Donnerstag, 22. Dezember 2005

Evolution ist der Renner des Jahres: Jüngste
Beobachtungen untermauern Darwins Lehre

  • Wissenschaftsjournal: Darwin ist der Held des Jahres
  • Verlierer des Jahres: Teilchen-Physik im Untergehen

Nicht, dass Darwin Applaus noch nötig hätte. Aber dieser Tage kommt die Bestätigung seiner fast 150 Jahre alten Evolutionstheorie von allen Seiten.

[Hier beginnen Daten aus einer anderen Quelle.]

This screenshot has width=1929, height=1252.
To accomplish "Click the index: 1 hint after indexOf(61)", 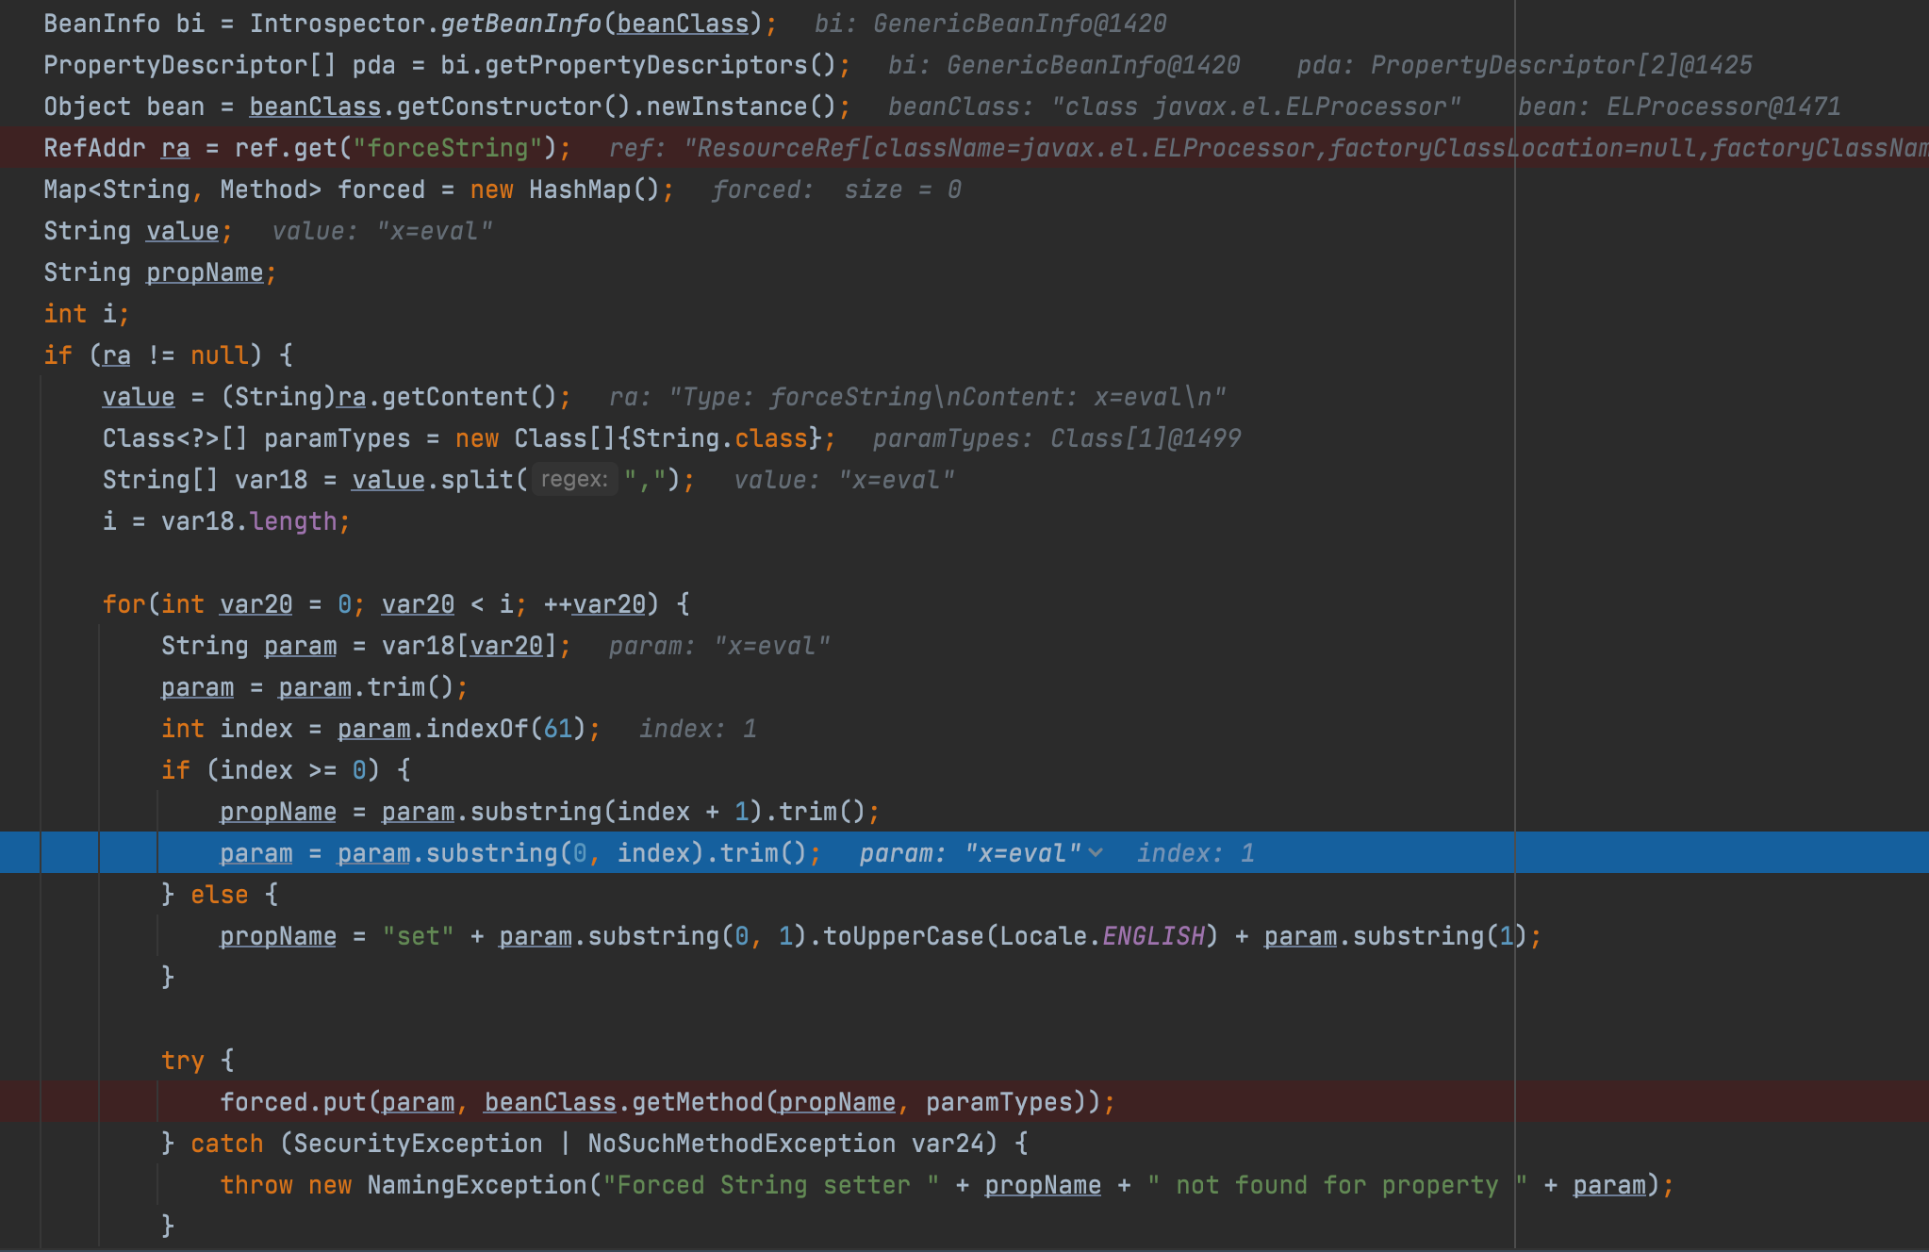I will [698, 729].
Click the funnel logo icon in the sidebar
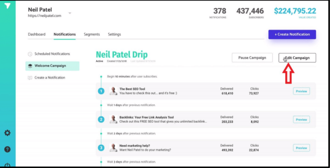 7,5
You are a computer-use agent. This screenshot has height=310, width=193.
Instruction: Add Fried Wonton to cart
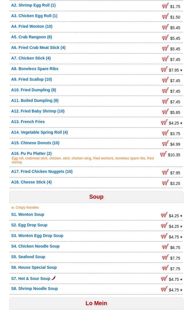coord(165,27)
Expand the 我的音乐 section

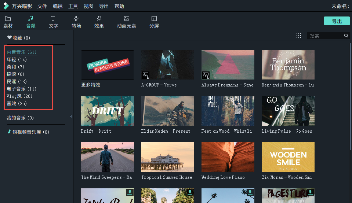click(x=20, y=118)
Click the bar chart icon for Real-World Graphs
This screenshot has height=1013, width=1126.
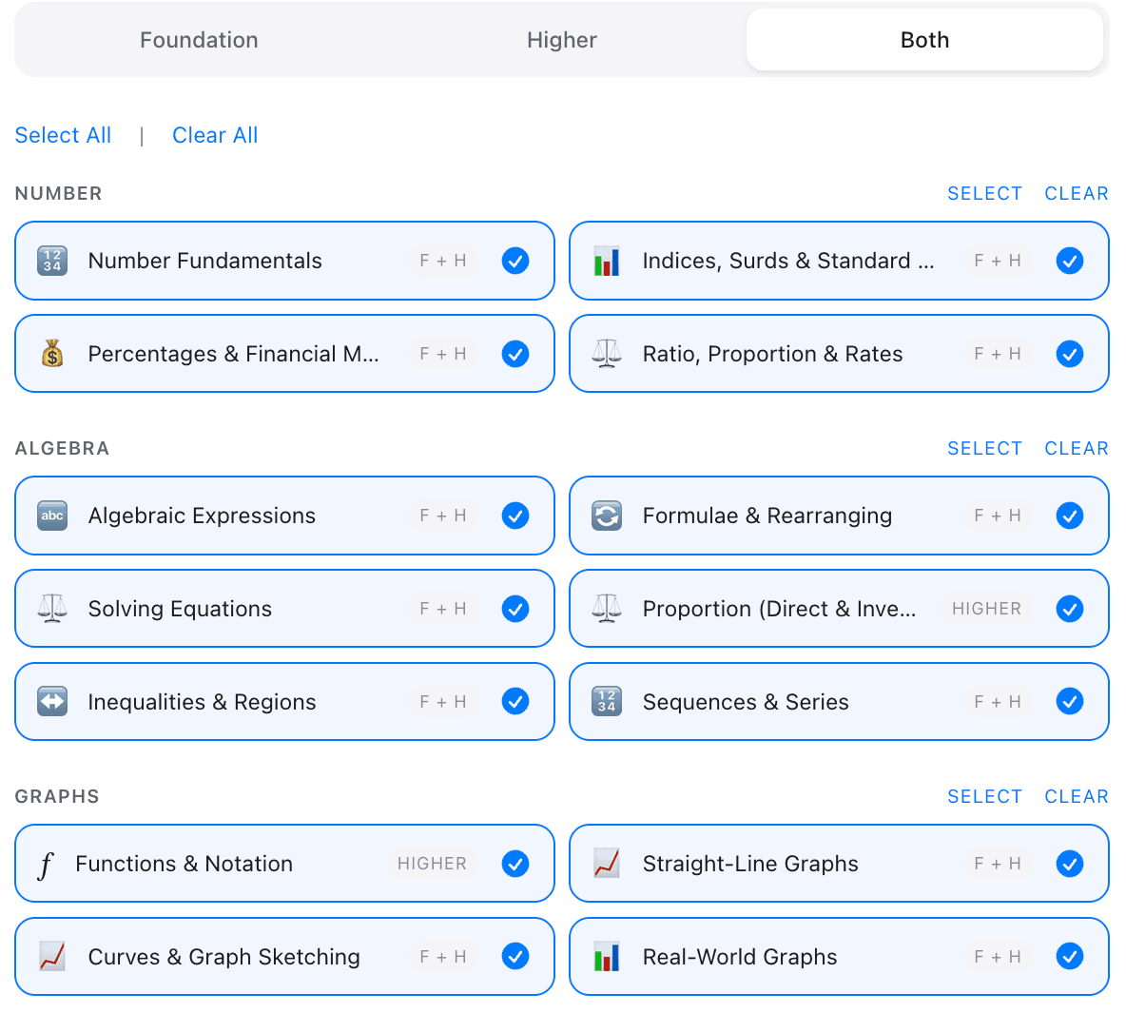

Kaum hat ein Richter den Versuch von Amerikas religiöser Rechten vereitelt, Darwins Theorie von 1859 im Unterricht durch ein christliches Alternativkonzept zu ersetzen, macht das Wissenschaftsjournal "Science" den britischen Naturforscher posthum zum Helden des Jahres. Jüngste Daten und Beobachtungen hätten seine Lehre untermauert und sich den Titel des "wissenschaftlichen Durchbruchs von 2005" verdient.

Das Fachmagazin und sein Herausgeber, die Amerikanische Gesellschaft zur Förderung der Wissenschaft (AAAS), würdigen die zehn wichtigsten Forschungsergebnisse des Jahres traditionell in einem Rückblick. In "Science"küren sie auch die "Safaris" ins Planetensystem, den Fund jenes Pflanzen-Gens, das im Frühjahr das Signal zum Blühen gibt, die Entdeckung falscher Verknüpfungen im Hirn des Ungeborenen als Ursache späterer Schizophrenie sowie neue Erkenntnisse über die Entstehung unserer Erde zu den "Rennern von 2005".

Verlierer des Jahres ist nach ihrer Einschätzung die Teilchen-Physik. Zwei große Experimente in den USA seien abgesagt worden und eine von drei existierenden Anlagen werde möglicherweise geschlossen - ein Trend, der auch andere Länder nachteilig beeinflussen könnte. Allerdings habe 2005 Anlass zu verstärkter Hoffnung auf das geplante Globalprojekt "International Linear Collider" gegeben, heißt es. Als Pluspunkt in der Physik sieht die "Science"-Redaktion auch die Entscheidung, den Kernfusions-Testreaktor "ITER" zu bauen. Diese Technik soll später einmal zur Energiegewinnung dienen.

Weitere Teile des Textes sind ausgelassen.